══ INFORMATION GIVEN ══
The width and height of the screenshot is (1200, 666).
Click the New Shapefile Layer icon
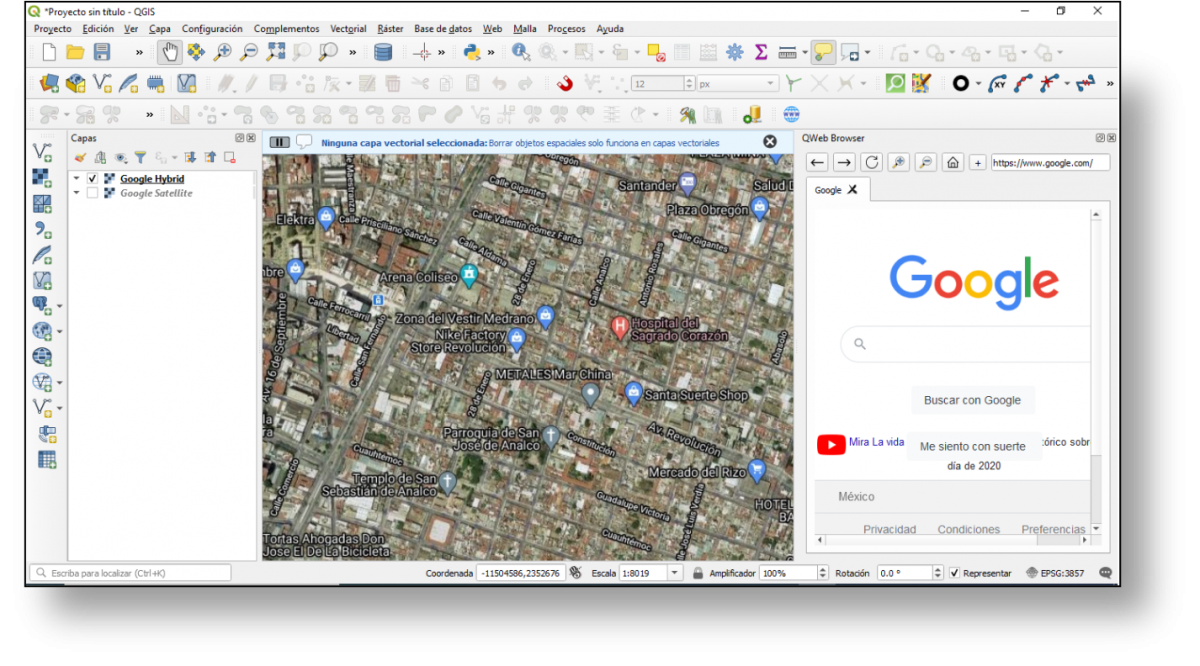pos(101,82)
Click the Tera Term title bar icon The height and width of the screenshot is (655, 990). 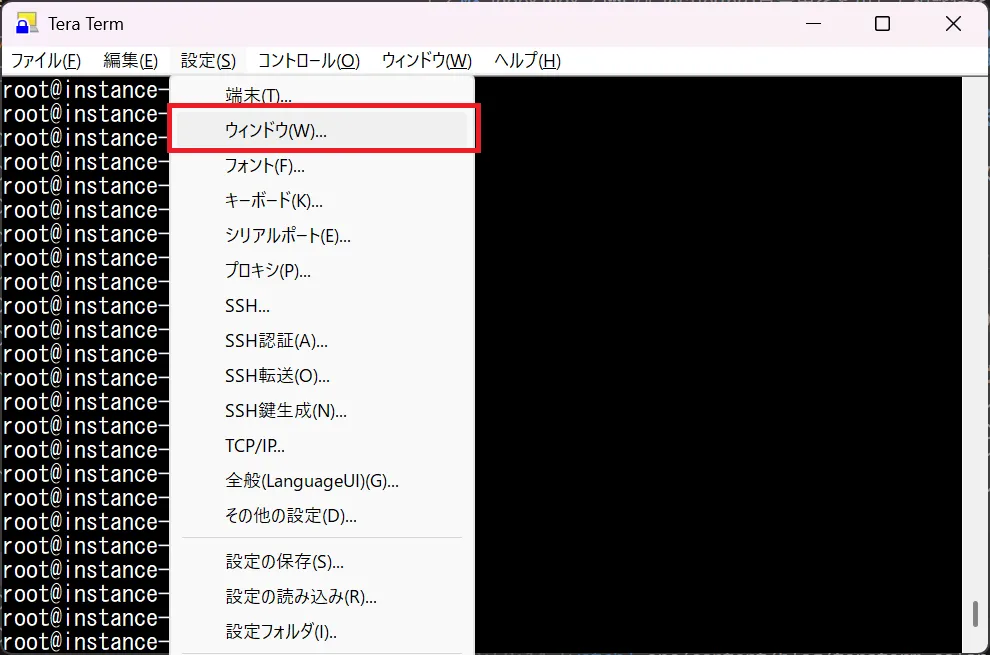[26, 23]
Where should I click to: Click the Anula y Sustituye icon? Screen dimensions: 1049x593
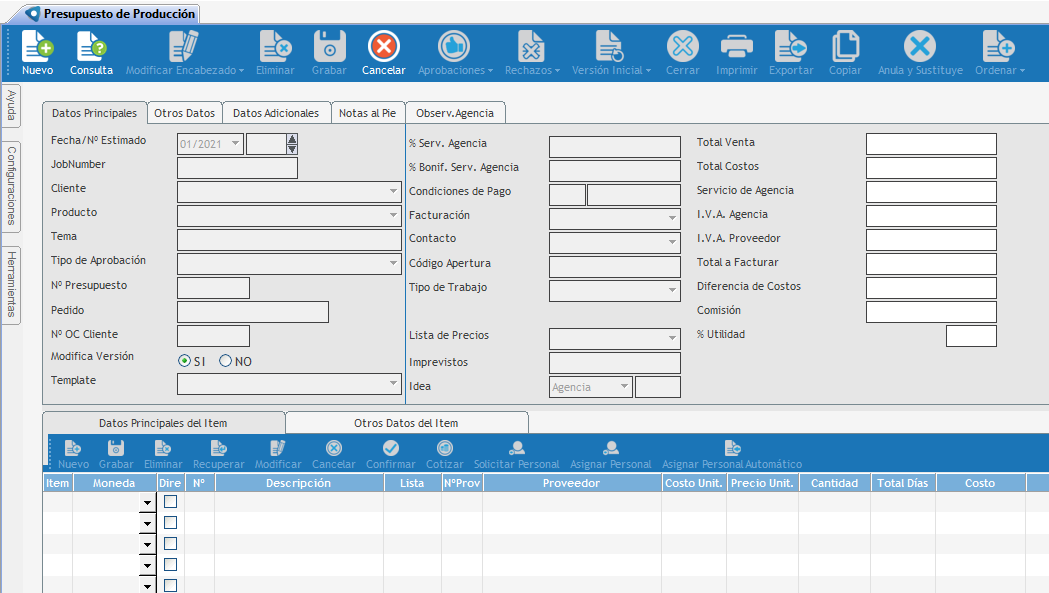pos(920,47)
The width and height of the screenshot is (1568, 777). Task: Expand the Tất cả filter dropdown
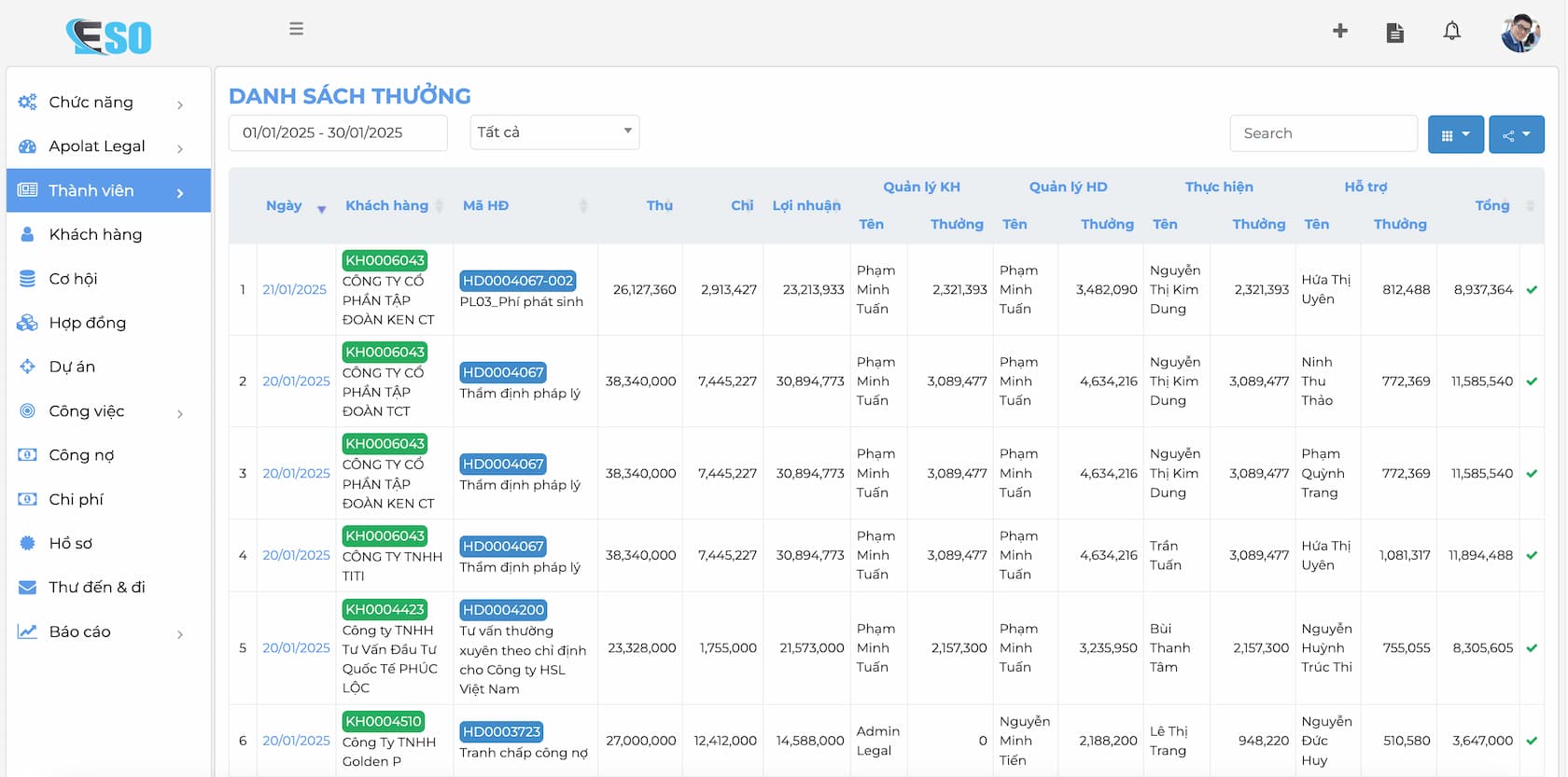(x=554, y=132)
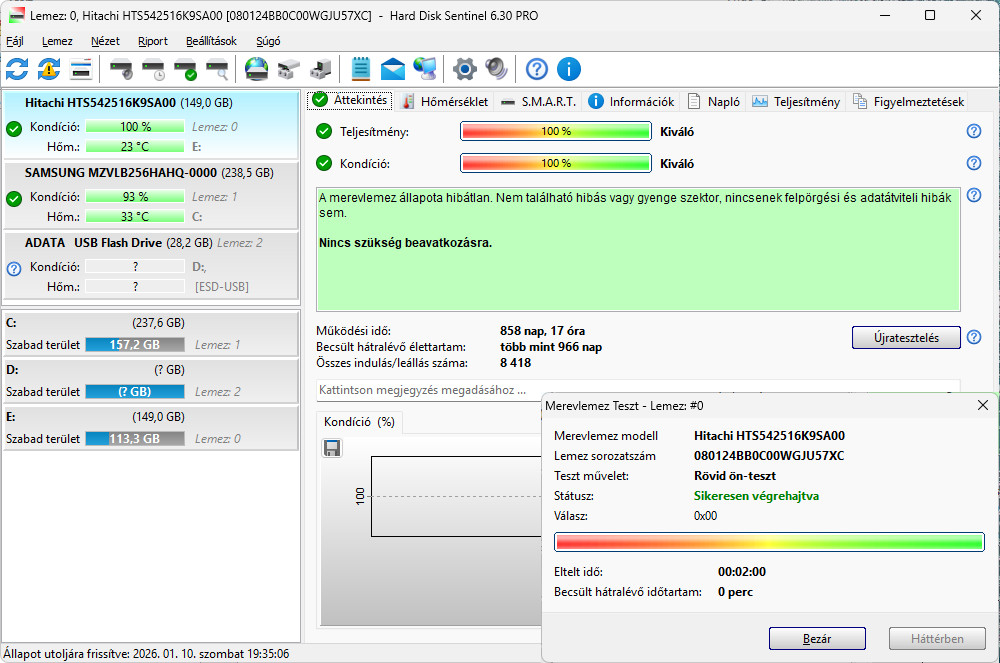The height and width of the screenshot is (663, 1000).
Task: Click the blue info circle toolbar icon
Action: coord(569,69)
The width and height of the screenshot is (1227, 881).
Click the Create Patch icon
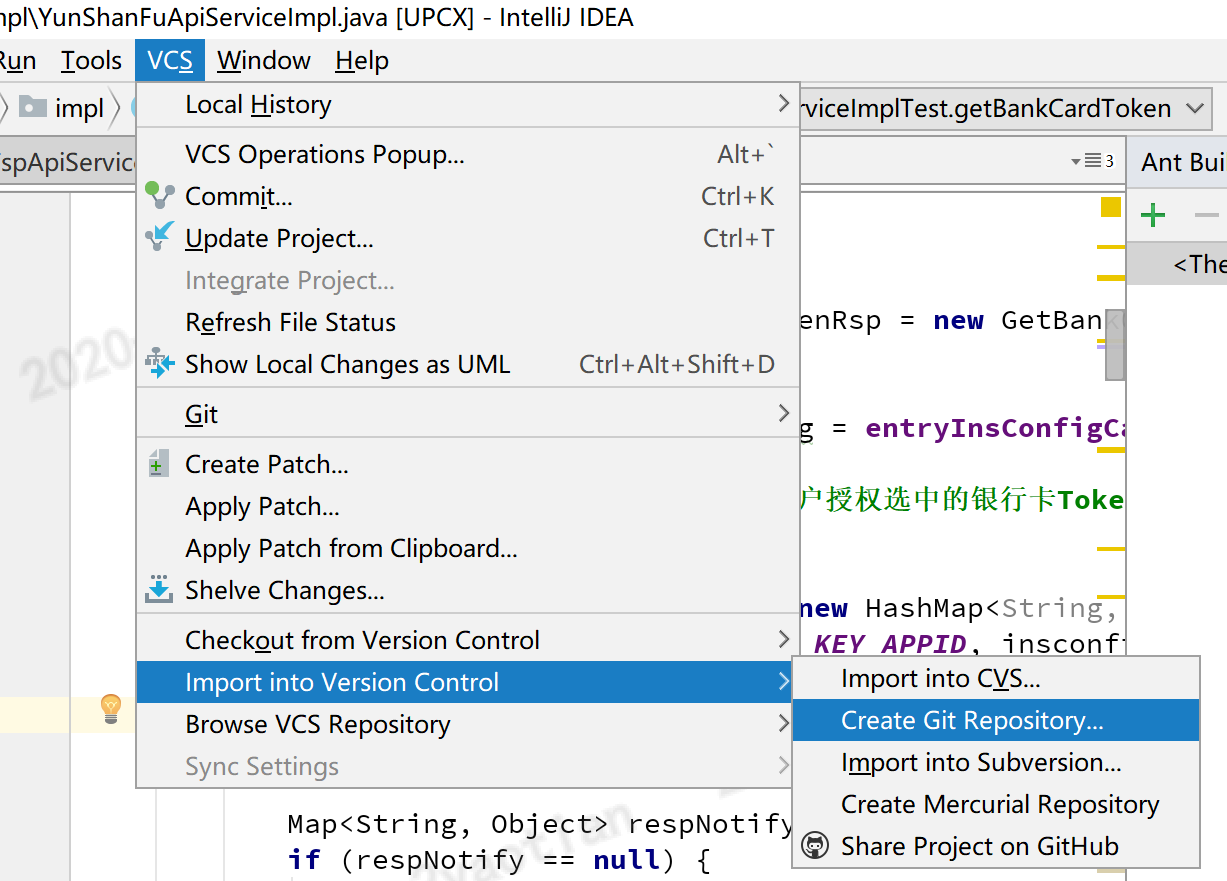(158, 465)
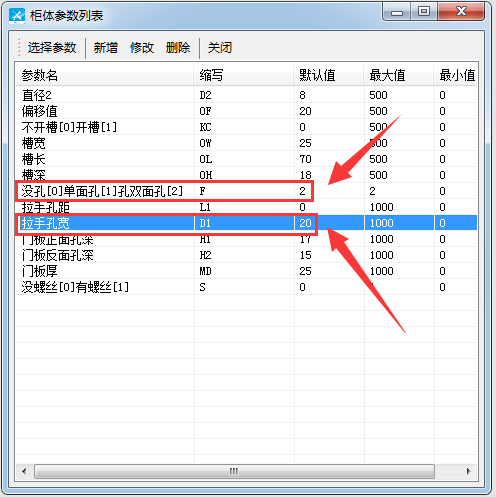Click the horizontal scrollbar right arrow
Image resolution: width=496 pixels, height=497 pixels.
click(x=469, y=471)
═══
## WORK TO COMPLETE:
Rewrite the entries starting with the line that contains "Where should I" and going on through the end of the entries, changing "dropdown" to "drop-down list" and leaving everything else as it is. Omit the pictures from your answer.

## OUTPUT OF THE EXERCISE:
Where should I click to: Click the Anula y Sustituye icon? Screen dimensions: 1049x593
pos(920,47)
The width and height of the screenshot is (1568, 777). Task: Expand the Tất cả filter drop-down list
(x=554, y=132)
The height and width of the screenshot is (663, 1000).
Task: Click the blue info circle toolbar icon
Action: coord(569,69)
The width and height of the screenshot is (1227, 881).
Click the Create Patch icon
(158, 465)
Click the horizontal scrollbar right arrow
Image resolution: width=496 pixels, height=497 pixels.
click(x=469, y=471)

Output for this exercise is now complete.